Deep Red still holds up as the definitive giallo (Italy’s answer to horror/thriller). Its right up there with Argento’s other crowning achievement, Suspiria. It’s as beautifully crafted and suspenseful as they come. This Blu-Ray simply must join your collection!
The Film: 10/10
The Rite is the latest, unnecessary Exorcist rip-off. Every convention of this subgenre is in full display. The film has a gloomy, dull atmosphere which ups the bore factor and kills every half-assed attempt at actual scares or tension. Anthony Hopkins hysterically awful performance is both the best and worst element in The Rite. His over-the-top antics especially during the climax is so preposterous that it must be seen to be believed.
The A/V presentation is more captivating than the film itself. The DTS-HD audio mix is active throughout with some aggressively active moments during the finale.

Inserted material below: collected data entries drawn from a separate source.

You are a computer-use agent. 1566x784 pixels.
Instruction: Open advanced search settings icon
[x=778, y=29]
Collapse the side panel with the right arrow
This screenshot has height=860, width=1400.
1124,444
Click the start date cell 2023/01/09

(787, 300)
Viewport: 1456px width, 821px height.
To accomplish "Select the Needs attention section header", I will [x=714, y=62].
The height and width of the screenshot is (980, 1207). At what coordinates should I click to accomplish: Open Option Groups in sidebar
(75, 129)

The “chilling” alternate ending is an overstatement in the truest sense. The collection of deleted scenes is as uneventful as one would expect. The 7-minute featurette containing a focus on a “real life” exorcist is only fascinating if you remotely believe the “inspired by true events” tagline on the cover sleeve.
The Film: 2/10
The Roommate is the epitome of stale. By comparison, it makes Single White Female (the source of inspiration for this turd) look like a work of art. All aspects of this production scream TV movie of the week. The attractive cast is simply just that. The performances are either flat or downright bad. Think of every cliché from the stalker subgenre and you’ll pretty much find them all here. This…um, film is a lifeless, oh so awful, waste of time. Avoid like the plague.
This cinematic atrocity has been given an undeservingly strong A/V presentation. The HD-shot visual are pretty stunning on Blu-Ray. The image is damn sharp. Black levels and colors are pretty gorgeous, as well. The DTS-HD audio mix conveys the pretty generic sound design as clearly as possible. The club and party sequences sound particularly good which should satisfy bass addicts.
The Special Features include the usual self-serving promotional featurettes where cast/crew take turns stroking each other’s egos. The deleted scenes are every bit as insufferable as the final product itself. The only decent thing on this disc is the director’s commentary. It’s a fairly insightful peek into PG-13 Hollywood filmmaking through the eyes of an outsider.
The Film: 1/10
Director, Brad Anderson’s (The Machinist and Session 9) latest genre entry is reminiscent of something out of The Twilight Zone. It’s too bad it isn’t because it doesn’t quite hold up at a feature-length. Vanishing On 7th Street feels like nothing more than a nifty idea. It’s a character-driven sci-fi thriller without any interesting characters to give an ounce about. And yes, the mere presence of thespian, Hayden Christensen only dulls the film all the more. To his credit, Anderson orchestrates moments of creepiness via some nicely executed set-pieces. Also, the visual effects conveying the claustrophic inducing shadows are very impressive for this scale of budget. Ultimately, the whole thing feels underbaked and unsatisfying to recommend.
Vanishing On 7th Street is shot with the Red One camera. It contains a heavily processed, desaturated look. The 1080p AVC transfer is nothing else but faithful to the filmmakers’ intention. Detail is pretty solid but not as overly sharp as you’d expect from an HD-shot title. Thankfully, black levels are deep which only helps to effectively present the shadowy antagonists. The DTS-HD is a notch better than the video. The atmospheric sound design is greatly benefited by the dynamic clarity that only HD audio can provide.
Unfortunately, I’m reviewing the Canadian Entertainment One release which only contains the mediocre Fangoria interviews with Anderson and co-star, Jacob Latimore. Stick to the U.S. Blu-Ray which is packed with features including a director’s commentary.